Recurrent neural network architecture 800 is fully connected for
input layer 810, recurrent hidden layer 820, and feed forward layer
830. Recurrent hidden layer 820 is also fully connected with
itself. In this manner, as classifier 114 trains trained neural
network 270 over a series of time steps, the output of recurrent
hidden layer 820 for time step t is applied to the neurons of
recurrent hidden layer 820 for time step t+1.
[0071] While FIG. 8 illustrates input layer 810 including three
neurons, the number of neurons is variable, as indicated by the ".
. . " between the second and third neurons of input layer 810 shown
in FIG. 8. According to some embodiments, the number of neurons in
input layer 810 corresponds to the dimensionality of the vectors in
encoding dictionary 250, which also corresponds to the number of
statements in encoding dictionary 250 (including the unknown
statement vector). For example, when encoding dictionary 250
includes encoding for 1,024 statements, each vector has 1,024
elements (using one-of-k encoding) and input layer 810 has 1,024
neurons. Also, recurrent hidden layer 820 and feed forward layer
830 include the same number of neurons as input layer 810. Output
layer 840 includes one neuron, in some embodiments.

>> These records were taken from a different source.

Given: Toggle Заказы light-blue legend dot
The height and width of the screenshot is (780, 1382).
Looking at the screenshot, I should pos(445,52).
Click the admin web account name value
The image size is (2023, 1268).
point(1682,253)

[0072] In some embodiments, input layer 810 includes an embedding
layer, similar to the one described in T. Mikolov et al.,
"Distributed Representations of Words and Phrases and their
Compositionality," Proceedings of NIPS (2013), which is
incorporated by reference in its entirety (available at
http://papers.nips.cc/paper/5021-distributed-representations-of-words-and-
-phrases-and-their-compositionality.pdf). In such embodiments,
input layer 810 assigns a vector of floating point values for an
index corresponding with a statement in encoded flow data 255. At
initialization, the floating point values in the vectors are
randomly assigned. During training, the values of the vectors can
be adjusted. By using an embedding layer, significantly more
statements can be encoded for a given vector dimensionality than in
an one-of-k encoding scheme. For example, for a 256-dimension
vector, 256 statements (including the unknown statement vector) can
be represented using one-k-encoding, but using an embedding layer
can result in tens of thousands of statement representations. Also,
recurrent hidden layer 820 and feed forward layer 830 include the
same number of neurons as input layer 810. Output layer 840
includes one neuron, in some embodiments. In embodiments employing
an embedding layer, the number or neurons in recurrent hidden layer
820 and feed forward layer 830 can be equal to the number of
neurons in input layer 810.
[0073] According to some embodiments, the activation function for
the neurons of recurrent neural network architecture 800 can be
TanH or Sigmoid. Recurrent neural network architecture 800 can also
include a cost function, which in some embodiments, is a binary
cross entropy function. Recurrent neural network architecture 800
can also use an optimizer, which can include, but is not limited
to, an Adam optimizer in some embodiments (see, e.g., D. Kingma and
J. Ba, "Adam: A Method for Stochastic Optimization," 3rd
International Conference for Learning Representations, San Diego,
2015, incorporated by reference herein in its entirety). In some
embodiments, recurrent neural network architecture 800 uses a
method called dropout to reduce overfitting of trained neural
network 270 due to sampling noise within training data (see, e.g.,
N. Srivastava et al., "Dropout: A Simple Way to Prevent Neural
Networks From Overfitting," Journal of Machine Learning Research,
Vol. 15, pp. 1929-1958, 2014, incorporated by reference herein in
its entirety). For recurrent neural network architecture 800, a
dropout value of 0.4 can be applied between recurrent hidden layer
820 and feed forward layer 830 to reduce overfitting.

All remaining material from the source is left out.